We live in unprecedented times. We have heard it said time and again throughout this COVID-19 crisis. As I write this, millions of Canadians are either voluntarily confining themselves to their homes or are “self-isolating” after being exposed to the virus through contact with others suspected or confirmed to be infected, or after returning from abroad.
By: Surjit Singh Flora
Non-essential stores are shut, malls are empty, once crowded public spaces and buildings are silent and empty, theatre stages are dark and countless Canadians are not working. The effort and expense being expended to wrestle this illness into submission are staggering, and the damage to our economy will take years to repair.
And yet while the most basic of precautions will contribute greatly to controlling the rate of infection, why is it that so many of us are not doing what is surely the duty of every Canadian? And what are these basic precautions? Wash your hands frequently, cover your mouth if you cough or sneeze, self-isolate at home if you feel unwell, avoid being in groups, stay inside and out of harm’s way, and perhaps most importantly, practice social distancing.
While I am a Canadian, I immigrated to this country by choice and that choice was one of the best in my entire life. In fact, many immigrants have settled here to make this country their home, and many have brought their parents and grandparents here to live with them. And yet I am alarmed at what I see in my neighbourhood, my community. These rules, these duties that we all must do to protect ourselves, our neighbors and our loved ones from infection are not being followed as they should. I continue to see mass gatherings in my community. Weddings, parties in homes and halls. This is dangerous beyond belief and will only serve to fuel this pandemic, make more people ill, and possibly even result in the death of the vulnerable among us.
Social distancing is important as it is one of the few, effective tools we can use to stop the spread of Covid-19. Whether buying our groceries or stopping at a pharmacy to pick up a prescription, we need to remain at least two meters away from each other as a means of infecting those around us.
If you need any example of what happens if you don’t take responsibility and use every precaution to not spread the virus or catch it yourself, look to the carnage that is Italy, or Iran, where out of control infection rates have strained health resources beyond the breaking point. As I write this, over 6,000 people have died of the virus in Italy. Their death toll has past that of China.
Dr. Theresa Tam, Canada’s Chief Public Health Officer has asked us all to take personal action to “flatten the curve”. “The curve” refers to the projected number of people who will catch COVID-19 over a period of time. If we can push those numbers down, we can avoid putting a major strain on our health system, lessen the rate of infection, and ultimately save lives. In fact, Dr. Tam has urged us not only to flatten the curve, but to “plank it”, meaning to aggressively beat those numbers down through consistent, aggressive acts of prevention.

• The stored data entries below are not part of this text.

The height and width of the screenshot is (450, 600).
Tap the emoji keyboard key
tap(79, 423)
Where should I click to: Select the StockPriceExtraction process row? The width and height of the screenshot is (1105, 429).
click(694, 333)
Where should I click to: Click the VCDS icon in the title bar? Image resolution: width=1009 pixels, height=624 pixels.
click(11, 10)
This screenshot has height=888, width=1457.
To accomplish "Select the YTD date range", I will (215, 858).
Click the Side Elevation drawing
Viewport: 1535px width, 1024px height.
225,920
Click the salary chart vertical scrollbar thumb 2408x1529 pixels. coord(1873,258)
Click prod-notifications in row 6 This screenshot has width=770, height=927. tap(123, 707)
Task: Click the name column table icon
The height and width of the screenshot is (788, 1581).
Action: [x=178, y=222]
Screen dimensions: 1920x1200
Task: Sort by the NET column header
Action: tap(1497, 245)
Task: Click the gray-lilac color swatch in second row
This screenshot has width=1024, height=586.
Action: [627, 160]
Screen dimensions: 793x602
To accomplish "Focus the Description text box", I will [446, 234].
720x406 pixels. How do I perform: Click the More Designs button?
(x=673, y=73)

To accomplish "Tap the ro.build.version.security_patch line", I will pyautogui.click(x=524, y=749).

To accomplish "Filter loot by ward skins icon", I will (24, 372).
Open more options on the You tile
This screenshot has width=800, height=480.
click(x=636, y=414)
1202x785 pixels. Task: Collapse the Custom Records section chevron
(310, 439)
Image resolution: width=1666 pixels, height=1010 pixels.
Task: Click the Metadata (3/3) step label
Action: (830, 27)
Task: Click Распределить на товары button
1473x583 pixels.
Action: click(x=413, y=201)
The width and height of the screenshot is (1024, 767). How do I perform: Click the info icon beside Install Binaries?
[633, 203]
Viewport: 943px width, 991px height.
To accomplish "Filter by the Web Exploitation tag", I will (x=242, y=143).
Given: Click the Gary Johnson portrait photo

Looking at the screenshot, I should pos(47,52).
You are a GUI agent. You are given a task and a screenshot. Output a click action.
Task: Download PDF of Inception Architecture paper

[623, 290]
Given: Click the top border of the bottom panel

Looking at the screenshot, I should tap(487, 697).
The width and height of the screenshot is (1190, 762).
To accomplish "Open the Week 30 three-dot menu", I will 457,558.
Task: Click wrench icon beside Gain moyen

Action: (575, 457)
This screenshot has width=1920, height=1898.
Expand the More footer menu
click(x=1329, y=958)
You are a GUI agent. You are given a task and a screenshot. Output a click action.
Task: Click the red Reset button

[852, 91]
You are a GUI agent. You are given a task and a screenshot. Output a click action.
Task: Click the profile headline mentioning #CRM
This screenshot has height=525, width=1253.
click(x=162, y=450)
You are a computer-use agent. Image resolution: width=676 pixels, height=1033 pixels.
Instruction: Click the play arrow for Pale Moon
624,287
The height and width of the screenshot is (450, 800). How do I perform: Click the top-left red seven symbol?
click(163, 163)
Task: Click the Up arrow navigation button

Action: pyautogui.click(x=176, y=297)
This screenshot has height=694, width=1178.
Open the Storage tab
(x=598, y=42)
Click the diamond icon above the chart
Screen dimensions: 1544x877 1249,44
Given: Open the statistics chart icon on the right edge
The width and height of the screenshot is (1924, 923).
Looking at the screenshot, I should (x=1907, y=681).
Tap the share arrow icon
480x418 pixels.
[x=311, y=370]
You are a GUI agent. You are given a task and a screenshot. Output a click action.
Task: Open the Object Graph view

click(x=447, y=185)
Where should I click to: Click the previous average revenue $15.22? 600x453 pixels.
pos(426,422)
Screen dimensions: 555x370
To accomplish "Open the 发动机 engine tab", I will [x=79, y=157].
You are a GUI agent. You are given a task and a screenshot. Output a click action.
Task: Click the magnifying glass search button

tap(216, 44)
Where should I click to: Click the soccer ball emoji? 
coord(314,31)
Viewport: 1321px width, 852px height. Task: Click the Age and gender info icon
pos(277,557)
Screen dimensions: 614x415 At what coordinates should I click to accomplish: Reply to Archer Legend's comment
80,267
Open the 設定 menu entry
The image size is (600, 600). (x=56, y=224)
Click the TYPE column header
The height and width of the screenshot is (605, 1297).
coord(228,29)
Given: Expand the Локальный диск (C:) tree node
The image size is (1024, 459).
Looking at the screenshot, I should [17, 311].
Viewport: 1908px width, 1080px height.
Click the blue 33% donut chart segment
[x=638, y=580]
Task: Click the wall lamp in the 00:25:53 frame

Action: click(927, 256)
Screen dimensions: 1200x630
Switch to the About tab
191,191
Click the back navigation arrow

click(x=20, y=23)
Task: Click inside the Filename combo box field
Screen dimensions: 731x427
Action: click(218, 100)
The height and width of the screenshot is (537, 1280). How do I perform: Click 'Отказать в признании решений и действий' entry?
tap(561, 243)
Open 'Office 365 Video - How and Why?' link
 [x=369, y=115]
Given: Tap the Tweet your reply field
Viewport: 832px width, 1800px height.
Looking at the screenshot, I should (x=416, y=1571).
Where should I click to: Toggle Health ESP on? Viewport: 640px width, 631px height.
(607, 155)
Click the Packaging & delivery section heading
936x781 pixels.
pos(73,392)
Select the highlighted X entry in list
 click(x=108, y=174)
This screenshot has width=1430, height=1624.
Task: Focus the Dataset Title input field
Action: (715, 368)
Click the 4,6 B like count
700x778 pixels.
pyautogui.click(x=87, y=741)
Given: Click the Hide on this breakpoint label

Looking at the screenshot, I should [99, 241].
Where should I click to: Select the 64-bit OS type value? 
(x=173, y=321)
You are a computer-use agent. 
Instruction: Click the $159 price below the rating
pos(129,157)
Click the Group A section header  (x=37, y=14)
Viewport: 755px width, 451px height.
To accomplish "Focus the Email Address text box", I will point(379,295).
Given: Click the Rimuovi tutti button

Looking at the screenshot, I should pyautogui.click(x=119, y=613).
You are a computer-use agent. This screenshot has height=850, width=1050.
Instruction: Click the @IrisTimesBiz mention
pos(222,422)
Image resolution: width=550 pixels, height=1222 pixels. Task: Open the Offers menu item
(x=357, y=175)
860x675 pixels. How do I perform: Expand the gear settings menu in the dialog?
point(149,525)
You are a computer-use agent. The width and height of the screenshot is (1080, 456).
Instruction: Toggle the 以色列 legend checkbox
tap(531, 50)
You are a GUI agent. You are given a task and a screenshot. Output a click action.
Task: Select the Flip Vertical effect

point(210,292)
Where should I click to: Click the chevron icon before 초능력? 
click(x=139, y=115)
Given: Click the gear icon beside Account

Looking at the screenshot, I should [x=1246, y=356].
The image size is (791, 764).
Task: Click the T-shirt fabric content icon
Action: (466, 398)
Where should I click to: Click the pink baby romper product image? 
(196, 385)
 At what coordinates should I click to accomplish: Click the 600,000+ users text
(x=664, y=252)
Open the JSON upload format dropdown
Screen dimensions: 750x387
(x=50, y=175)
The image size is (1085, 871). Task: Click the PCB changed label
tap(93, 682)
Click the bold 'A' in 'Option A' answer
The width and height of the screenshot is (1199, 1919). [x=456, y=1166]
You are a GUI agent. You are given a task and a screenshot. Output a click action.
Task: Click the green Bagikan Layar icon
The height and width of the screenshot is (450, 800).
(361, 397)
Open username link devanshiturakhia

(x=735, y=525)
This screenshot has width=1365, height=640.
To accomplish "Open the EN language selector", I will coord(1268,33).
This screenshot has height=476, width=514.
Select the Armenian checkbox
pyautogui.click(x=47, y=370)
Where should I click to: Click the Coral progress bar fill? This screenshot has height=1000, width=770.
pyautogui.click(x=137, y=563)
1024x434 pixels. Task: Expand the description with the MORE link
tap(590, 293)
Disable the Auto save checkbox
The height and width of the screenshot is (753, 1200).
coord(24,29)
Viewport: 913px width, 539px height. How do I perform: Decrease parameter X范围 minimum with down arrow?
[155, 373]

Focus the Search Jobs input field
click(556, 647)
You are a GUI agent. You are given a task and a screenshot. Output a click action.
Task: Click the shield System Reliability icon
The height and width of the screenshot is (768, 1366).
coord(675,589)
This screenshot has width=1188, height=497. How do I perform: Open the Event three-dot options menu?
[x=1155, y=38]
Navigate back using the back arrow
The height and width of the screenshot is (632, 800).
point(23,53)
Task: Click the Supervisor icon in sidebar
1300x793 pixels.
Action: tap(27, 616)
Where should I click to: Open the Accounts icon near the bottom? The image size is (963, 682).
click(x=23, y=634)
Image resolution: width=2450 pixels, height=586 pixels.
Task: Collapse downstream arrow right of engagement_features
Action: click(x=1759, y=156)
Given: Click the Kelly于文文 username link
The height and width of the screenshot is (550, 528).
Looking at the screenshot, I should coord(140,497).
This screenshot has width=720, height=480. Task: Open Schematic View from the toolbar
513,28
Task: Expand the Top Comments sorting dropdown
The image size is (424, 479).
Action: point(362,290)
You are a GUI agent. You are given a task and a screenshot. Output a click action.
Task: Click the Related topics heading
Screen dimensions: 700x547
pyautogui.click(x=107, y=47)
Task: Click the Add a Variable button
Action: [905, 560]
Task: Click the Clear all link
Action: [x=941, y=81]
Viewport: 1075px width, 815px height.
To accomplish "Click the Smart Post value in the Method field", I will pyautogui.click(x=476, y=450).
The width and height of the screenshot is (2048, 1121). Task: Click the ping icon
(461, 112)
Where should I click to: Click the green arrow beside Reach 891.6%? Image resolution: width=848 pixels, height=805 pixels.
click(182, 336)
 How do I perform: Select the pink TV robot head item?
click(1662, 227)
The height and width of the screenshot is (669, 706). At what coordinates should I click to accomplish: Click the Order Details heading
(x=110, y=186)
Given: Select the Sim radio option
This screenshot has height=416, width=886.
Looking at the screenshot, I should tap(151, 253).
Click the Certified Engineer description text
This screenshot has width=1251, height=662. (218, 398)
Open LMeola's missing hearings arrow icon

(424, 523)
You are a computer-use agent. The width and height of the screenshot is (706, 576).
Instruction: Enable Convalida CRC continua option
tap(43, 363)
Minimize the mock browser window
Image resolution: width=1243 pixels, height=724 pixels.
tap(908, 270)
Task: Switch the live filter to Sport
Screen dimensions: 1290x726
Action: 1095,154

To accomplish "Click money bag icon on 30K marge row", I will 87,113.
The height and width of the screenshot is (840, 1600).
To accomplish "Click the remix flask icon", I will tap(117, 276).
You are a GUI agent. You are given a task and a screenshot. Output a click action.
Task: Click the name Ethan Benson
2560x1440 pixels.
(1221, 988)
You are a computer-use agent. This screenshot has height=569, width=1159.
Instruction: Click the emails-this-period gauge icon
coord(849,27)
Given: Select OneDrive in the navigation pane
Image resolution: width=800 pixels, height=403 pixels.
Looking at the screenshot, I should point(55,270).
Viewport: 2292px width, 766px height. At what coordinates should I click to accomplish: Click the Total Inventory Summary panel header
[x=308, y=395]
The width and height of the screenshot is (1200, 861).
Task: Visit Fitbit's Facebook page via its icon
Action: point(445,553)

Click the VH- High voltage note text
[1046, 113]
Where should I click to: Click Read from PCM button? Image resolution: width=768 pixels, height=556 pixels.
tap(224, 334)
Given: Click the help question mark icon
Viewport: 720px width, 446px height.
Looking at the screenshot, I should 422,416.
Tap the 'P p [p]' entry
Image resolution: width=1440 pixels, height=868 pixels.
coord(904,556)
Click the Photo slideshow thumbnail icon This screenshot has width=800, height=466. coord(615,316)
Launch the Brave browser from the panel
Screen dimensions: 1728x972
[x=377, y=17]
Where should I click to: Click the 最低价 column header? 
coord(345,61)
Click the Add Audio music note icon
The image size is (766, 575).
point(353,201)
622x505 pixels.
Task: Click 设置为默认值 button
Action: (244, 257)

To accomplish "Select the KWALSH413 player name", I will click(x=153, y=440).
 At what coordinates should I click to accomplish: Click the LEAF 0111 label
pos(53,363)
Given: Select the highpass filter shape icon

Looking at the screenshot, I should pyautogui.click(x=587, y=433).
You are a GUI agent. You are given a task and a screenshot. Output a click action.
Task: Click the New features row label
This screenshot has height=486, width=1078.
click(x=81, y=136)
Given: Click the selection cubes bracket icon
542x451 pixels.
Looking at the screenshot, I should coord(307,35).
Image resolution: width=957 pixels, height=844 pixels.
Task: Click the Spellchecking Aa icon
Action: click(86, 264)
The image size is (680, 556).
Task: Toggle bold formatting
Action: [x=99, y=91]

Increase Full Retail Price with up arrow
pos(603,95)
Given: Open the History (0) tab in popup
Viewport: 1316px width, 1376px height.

It is everyone’s duty, and in everyone’s best interest to listen to Dr. Tam, and plank that curve! New Canadians who hold their adopted country so dear should be leading the way. We are at a crossroads now. This will either to continue to get much worse, or, if we take those precautions, and especially if we practice social distancing, we can turn the tide of this pandemic, get it under control, take the first step towards making our lives normal, and save lives in the process. Social distancing will save lives. And just maybe, the life you save may be your own.